*Task requirements*: Check each line of the entries for "Switch" and report the ones that have it.
Start of Block
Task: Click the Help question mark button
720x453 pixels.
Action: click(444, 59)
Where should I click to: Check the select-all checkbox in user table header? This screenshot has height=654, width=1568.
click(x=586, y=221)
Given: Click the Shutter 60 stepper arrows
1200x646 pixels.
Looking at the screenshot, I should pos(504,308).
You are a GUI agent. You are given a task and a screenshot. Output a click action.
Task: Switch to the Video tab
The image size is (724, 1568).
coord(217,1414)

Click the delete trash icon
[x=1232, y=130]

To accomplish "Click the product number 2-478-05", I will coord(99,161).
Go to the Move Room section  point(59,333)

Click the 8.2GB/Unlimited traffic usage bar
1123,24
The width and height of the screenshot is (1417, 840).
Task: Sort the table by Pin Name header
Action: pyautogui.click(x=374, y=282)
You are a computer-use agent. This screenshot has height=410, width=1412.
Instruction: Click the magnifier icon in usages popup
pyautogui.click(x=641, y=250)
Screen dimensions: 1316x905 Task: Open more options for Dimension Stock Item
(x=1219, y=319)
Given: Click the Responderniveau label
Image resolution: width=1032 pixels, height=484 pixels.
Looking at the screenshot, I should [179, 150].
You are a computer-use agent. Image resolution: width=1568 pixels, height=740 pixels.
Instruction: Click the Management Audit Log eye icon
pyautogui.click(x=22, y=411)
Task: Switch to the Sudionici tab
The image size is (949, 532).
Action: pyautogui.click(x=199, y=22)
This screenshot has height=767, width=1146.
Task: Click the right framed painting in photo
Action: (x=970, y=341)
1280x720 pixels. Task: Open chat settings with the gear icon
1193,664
End of Block
*Exercise output*:
Task: Switch to the Video tab
Task: Switch to the Sudionici tab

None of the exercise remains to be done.